Louise’s passion for the historical figures featured extends far beyond what is presented in Glorious Madness, as she imparts little-known facts onto us – such as: Michael Joseph O’Rahilly was “the only rebel leader to die in battle”, as he wrote in letters to Constance Markievicz that “it is madness, but it is glorious madness”. Rebels like these “had massive roles in the Rising without knowing or understanding it”, and as Louise says, “all these people were real, and all had a massive impact on the Rising, but not necessarily at the points that we decided to show”. Louise acknowledged that the fascinating information she was telling us needed a more pivotal role in future work, that “you need this part of it to understand what we did”.

Rebels like these “had massive roles in the Rising without knowing or understanding it”.

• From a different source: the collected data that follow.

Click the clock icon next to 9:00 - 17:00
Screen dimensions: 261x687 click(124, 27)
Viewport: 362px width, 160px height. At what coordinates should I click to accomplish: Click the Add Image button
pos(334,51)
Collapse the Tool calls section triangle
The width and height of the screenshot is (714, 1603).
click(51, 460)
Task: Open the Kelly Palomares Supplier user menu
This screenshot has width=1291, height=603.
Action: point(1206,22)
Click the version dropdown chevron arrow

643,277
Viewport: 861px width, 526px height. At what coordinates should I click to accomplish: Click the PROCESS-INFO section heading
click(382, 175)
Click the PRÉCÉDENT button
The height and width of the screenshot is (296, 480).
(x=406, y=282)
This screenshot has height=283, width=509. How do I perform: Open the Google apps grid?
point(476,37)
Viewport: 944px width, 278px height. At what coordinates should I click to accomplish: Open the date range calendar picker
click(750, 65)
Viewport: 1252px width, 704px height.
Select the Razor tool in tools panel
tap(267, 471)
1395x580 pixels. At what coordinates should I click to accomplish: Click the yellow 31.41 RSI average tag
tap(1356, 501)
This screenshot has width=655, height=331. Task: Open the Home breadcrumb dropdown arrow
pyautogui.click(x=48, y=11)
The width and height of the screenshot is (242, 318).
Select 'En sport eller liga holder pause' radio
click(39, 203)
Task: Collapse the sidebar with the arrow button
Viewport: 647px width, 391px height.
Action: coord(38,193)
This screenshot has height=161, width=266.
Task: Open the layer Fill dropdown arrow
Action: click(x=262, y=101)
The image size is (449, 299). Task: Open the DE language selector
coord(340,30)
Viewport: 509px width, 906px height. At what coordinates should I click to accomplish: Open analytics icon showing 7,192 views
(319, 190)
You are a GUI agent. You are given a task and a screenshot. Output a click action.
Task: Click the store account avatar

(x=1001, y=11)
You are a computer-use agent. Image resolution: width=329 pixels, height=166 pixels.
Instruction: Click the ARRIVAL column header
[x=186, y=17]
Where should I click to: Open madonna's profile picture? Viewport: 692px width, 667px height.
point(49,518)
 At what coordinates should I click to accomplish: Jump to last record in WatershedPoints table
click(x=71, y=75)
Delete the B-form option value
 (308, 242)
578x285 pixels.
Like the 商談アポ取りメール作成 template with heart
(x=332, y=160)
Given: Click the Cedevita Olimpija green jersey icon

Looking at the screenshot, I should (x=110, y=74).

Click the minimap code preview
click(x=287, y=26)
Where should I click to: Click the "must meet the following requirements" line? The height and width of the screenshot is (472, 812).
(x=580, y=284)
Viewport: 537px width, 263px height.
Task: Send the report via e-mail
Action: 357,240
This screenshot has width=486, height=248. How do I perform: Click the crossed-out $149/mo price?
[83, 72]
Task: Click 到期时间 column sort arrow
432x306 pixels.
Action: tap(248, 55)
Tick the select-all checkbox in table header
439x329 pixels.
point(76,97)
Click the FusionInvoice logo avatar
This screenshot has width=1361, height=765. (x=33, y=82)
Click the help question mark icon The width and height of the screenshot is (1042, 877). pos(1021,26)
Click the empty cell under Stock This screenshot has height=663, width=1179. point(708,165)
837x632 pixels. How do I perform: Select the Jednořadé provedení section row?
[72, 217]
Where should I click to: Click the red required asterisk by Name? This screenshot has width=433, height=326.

Following one presentation of Glorious Madness, a woman looked visibly emotional as she said “they never let us applaud for them”. Louise had a lot to say about this – that history doesn’t end that way. That really, there’s no end to applaud for. It’s still going. Experientially, Glorious Madness exists in and of the past and the present, its costumes trailing in the dirt of the same streets, its dialogue at times muffled by the trams that were taken away and restored back again. Louise discusses this at length: that they’re not pretending that they’ve gone back in time, that the work “exists in real space and real time”, influenced by the modern ideological conventions of the city. Its interior soundscapes are a mix of the sounds of the Love Ulster riots and water charge protests. Clery’s is looted in the past as it shuts down in the present. Rebels proclaim the Irish Republican Army into being out of their wide-eyed audience. But there’s possibility there – men and women run around corners frantically and ask “did you see that?” in a way that makes you believe the past is only around the corner – a bombed-out street in your imagination. Glorious Madness ends for some with a message of “keep an eye out, let me know if you hear anything”, and leaves you walking across O’Connell Bridge with a sense of unease. In a way that exists far and away beyond Glorious Madness, ANU are concerned with the telling of unknown stories. The people portrayed stretch their hands out to you, they ask you to button up their waistcoats, they ask you if they look okay, they want you to link them crossing the road, they want a glass of water, they want to look you in your eyes and shake your hand. These are the silent applauses you can give, and give back as ANU’s audiences. This is how you can thank them for making this for you.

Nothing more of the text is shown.